I love people like you. I love asking "know it all" real questions. You know, questions that don't deal with "the best video card for $100".
You know my original sig on this forum went something like this...
Computer Specs:
-A bunch of numbers I read off a box
-parts that I assembled all by myself!
-ridiculous mods that don't boost real world performance
-over priced over clocked add on
"Witty Quote"
I changed it after a while. I changed it pretty much when PC Eye and Sir Kenin were getting in their battles. I saw how immature they were and I changed it.
I hate dealing with techs at retail stores. If I have something under warranty and go in with it to get it fixed I just hate dealing with some of them. The worst part is, I know exactly where they are coming from. I was a Sr PC Tech for 6 years before I got into enterprise network deployments. I know all the procedures, and I know the lines to give customers, and above all I know how to diagnose and repair about any hardware problem there is. I did it for 6 years, then when I was working in enterprise networks I still did desktop, laptop and server repair, but I just did it on the models we purchased.
I have a long list of vendor specific certs. Apple, Gateway (RIP), HP enterprise and HP consumer, HP laser printers, Canon, Epson, Microsoft, and probably a bunch others that are worthless. I have a stack of like 100 of them some where. I took any and all free training my company offered. So I had stupid ones like supporting Office 2k3 and crap like that, that was pretty much read a 10 page pamplet and then take a 45 question quiz and most of them are sales questions.
So I have to go in and listen to their spiel and some of them want to argue with me. The ones that want to argue are the type of people that think they know everything. You all have worked with one before and they aren't exclusive to techy people, though I think they are more common in the IT fields. I sometimes have to just go over their head to manager because it is so ridiculous.

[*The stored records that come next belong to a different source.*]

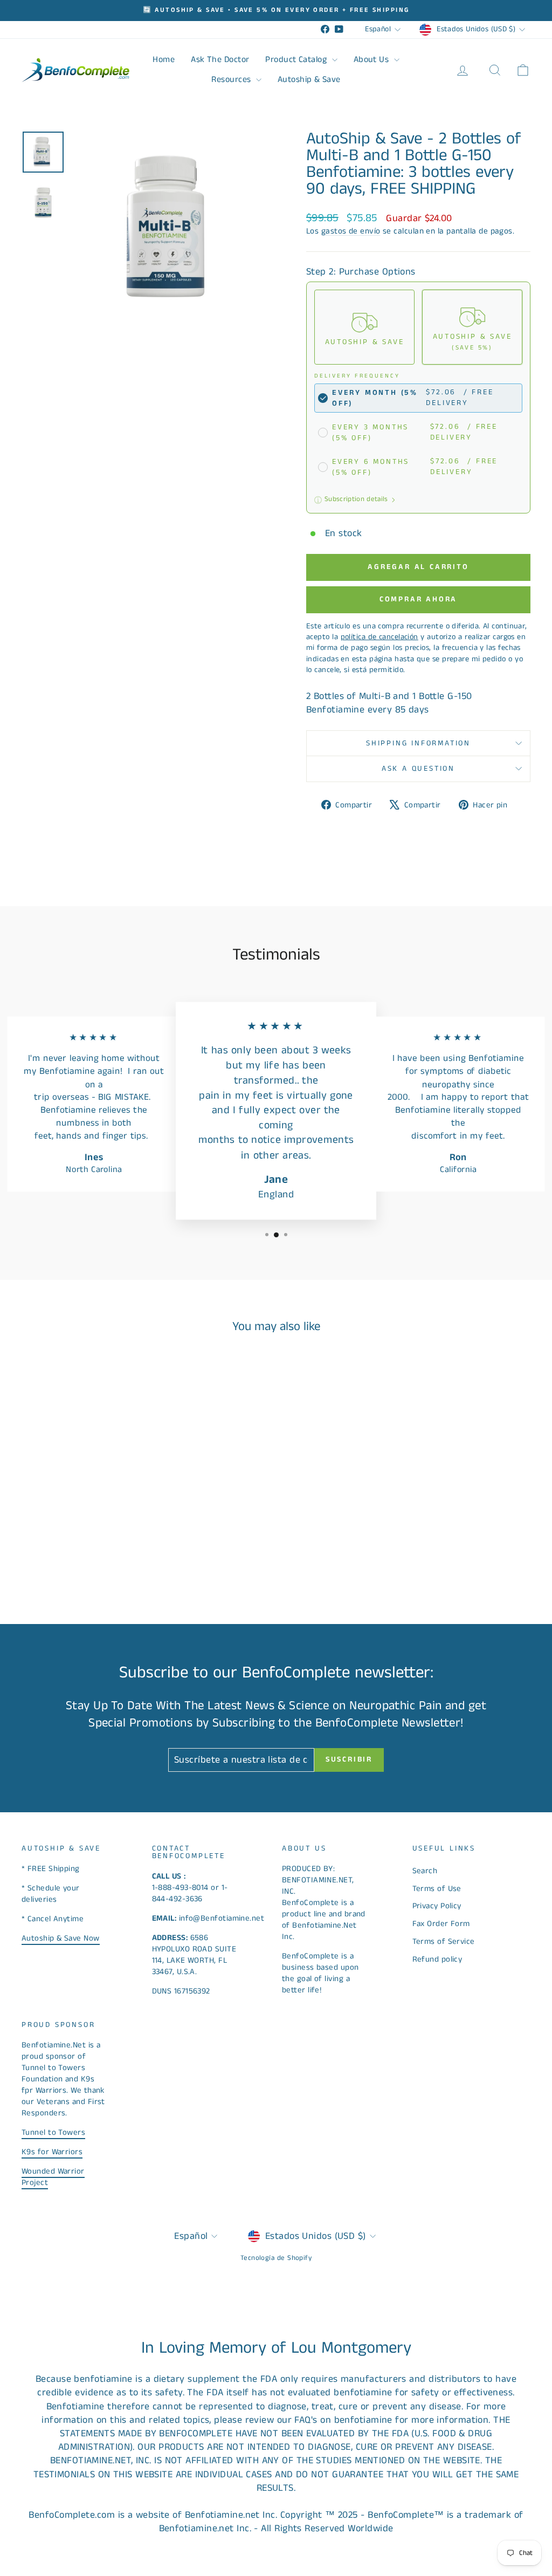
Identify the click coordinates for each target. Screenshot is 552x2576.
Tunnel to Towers (53, 2132)
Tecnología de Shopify (276, 2258)
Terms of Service (443, 1941)
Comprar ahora (418, 599)
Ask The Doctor (220, 59)
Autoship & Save (309, 79)
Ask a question (418, 768)
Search (425, 1870)
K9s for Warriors (52, 2151)
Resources (232, 79)
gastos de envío (351, 231)
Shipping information (418, 743)
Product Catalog (297, 59)
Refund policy (437, 1959)
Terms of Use (436, 1888)
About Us (372, 59)
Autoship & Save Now (61, 1938)
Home (164, 59)
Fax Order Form (441, 1923)
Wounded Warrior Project (53, 2177)
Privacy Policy (436, 1906)
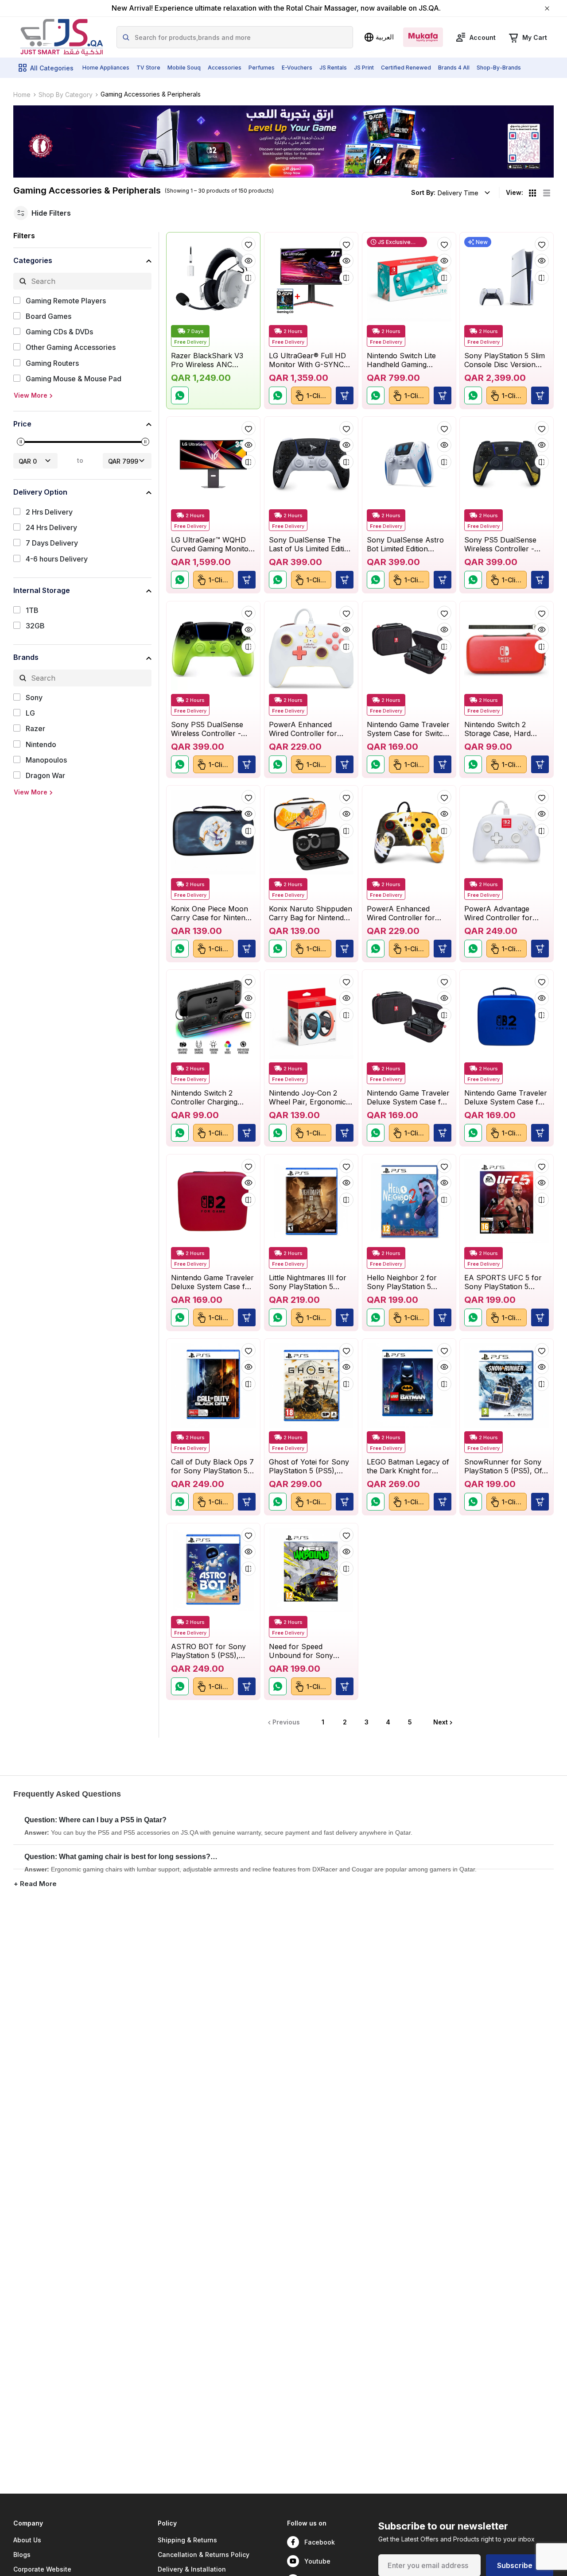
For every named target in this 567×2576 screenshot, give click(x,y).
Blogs (22, 2554)
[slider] (21, 442)
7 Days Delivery (52, 543)
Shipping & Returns (187, 2540)
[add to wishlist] (248, 244)
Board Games (48, 316)
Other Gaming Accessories (71, 347)
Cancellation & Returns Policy (203, 2554)
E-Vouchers (297, 67)
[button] (442, 395)
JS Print (364, 67)
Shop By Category (66, 94)
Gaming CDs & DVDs (59, 332)
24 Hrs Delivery (51, 527)
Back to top (520, 2529)
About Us (27, 2540)
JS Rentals (333, 67)
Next (440, 1722)
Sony (34, 697)
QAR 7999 (123, 461)
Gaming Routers (52, 363)
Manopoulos (46, 760)
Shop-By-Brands (499, 67)
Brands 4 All (454, 67)
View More (30, 395)
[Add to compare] (248, 278)
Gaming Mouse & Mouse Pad (73, 379)
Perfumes (262, 67)
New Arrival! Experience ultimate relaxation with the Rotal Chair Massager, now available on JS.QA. (276, 8)
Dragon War (45, 775)
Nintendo (41, 744)
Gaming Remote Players (66, 301)
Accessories (224, 67)
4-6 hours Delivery (57, 559)
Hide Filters (51, 213)
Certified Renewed (406, 67)
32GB (35, 626)
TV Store (148, 67)
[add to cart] (344, 395)
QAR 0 (28, 461)
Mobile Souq (184, 67)
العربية (385, 37)
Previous (286, 1722)
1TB (32, 610)
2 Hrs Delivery (49, 512)
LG (30, 713)
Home (22, 94)
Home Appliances (105, 67)
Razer (35, 728)
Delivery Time (458, 193)
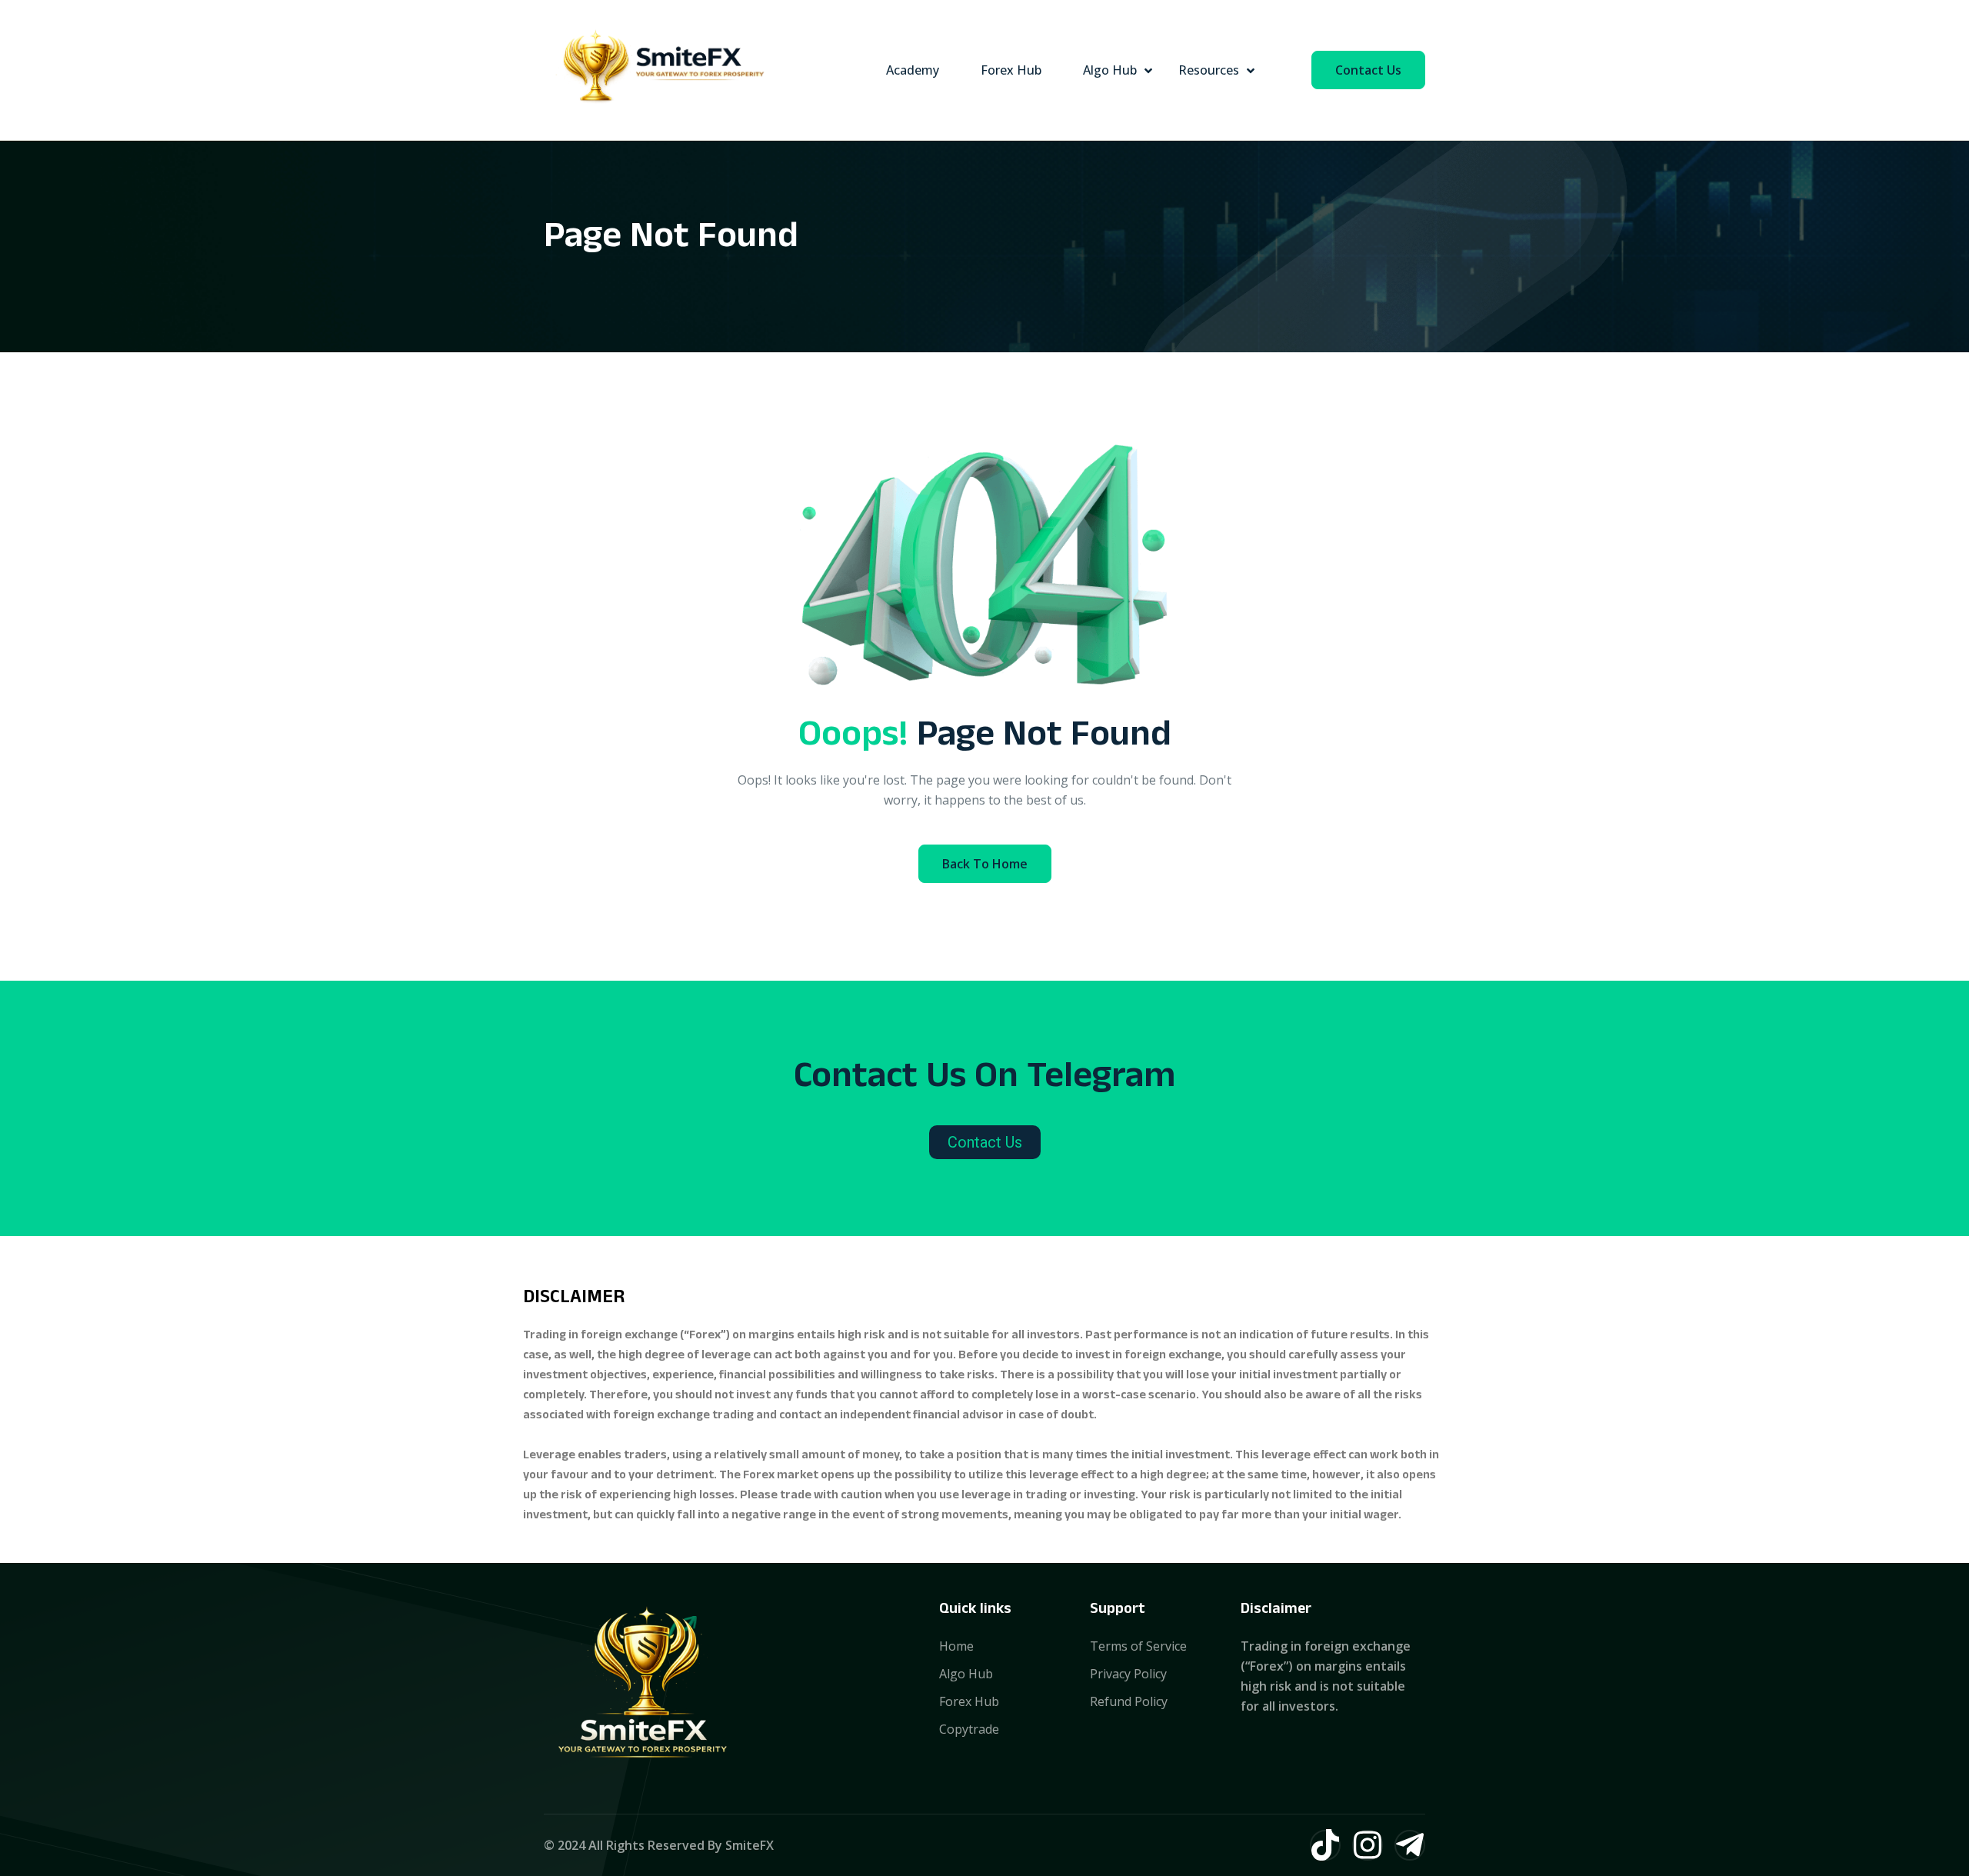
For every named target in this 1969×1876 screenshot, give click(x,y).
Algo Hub (1110, 70)
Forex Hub (1011, 70)
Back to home (985, 863)
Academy (912, 70)
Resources (1208, 70)
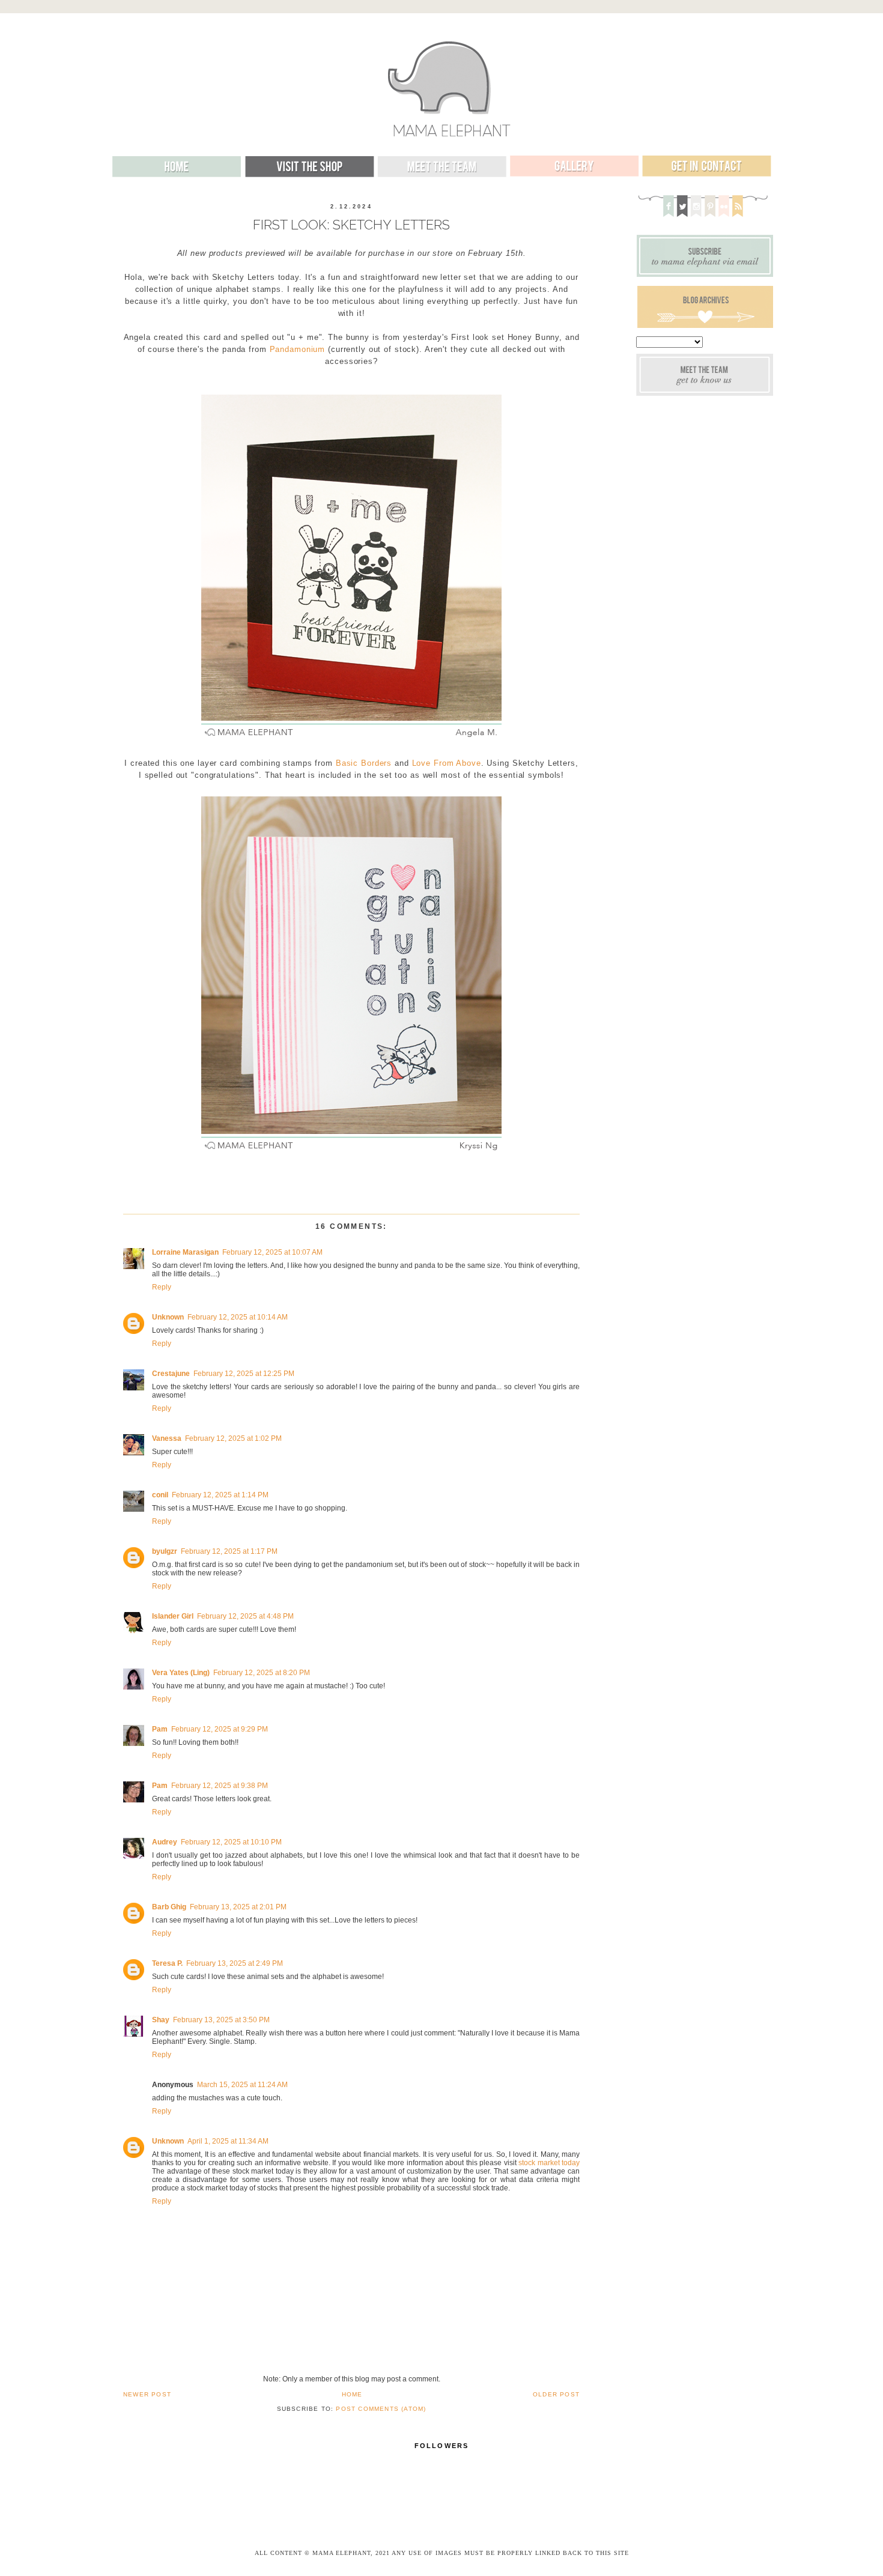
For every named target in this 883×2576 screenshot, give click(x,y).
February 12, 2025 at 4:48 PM (245, 1616)
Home (352, 2394)
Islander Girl (172, 1616)
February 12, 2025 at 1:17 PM (229, 1551)
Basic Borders (364, 763)
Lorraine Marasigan (185, 1252)
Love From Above (446, 763)
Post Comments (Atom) (381, 2408)
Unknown (168, 1317)
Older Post (556, 2394)
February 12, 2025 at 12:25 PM (243, 1373)
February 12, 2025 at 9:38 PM (219, 1785)
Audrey (164, 1842)
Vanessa (166, 1438)
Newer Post (147, 2394)
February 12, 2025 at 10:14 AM (237, 1317)
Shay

One example is that we bought a laptop off a company credit card for one particular user who was an executive (so they got what they wanted) and did not want the brands or models we deployed standard in the company. One stick of RAM ended up being bad (this was an Apple computer) and I took it back and argued with the guy about it. I then told him I used ASD (Apple Service Diagnostics) to confirm the bad RAM chip. He was like oh well you can't get that unless you are certified blah blah blah. I let him finish, told I had been certified and had renewed it for the past 5 years each year and that I do this for a living and it is freaking bad RAM, but since you are the Apple store I figured you would freaking have it in stock so I can just get it quickly repaired.
I learned my lesson I order my own parts if I can from now on. Problem is I don't have account management abilities so I can do purchase orders or spend money. Which is a good thing I don't want that responsibility.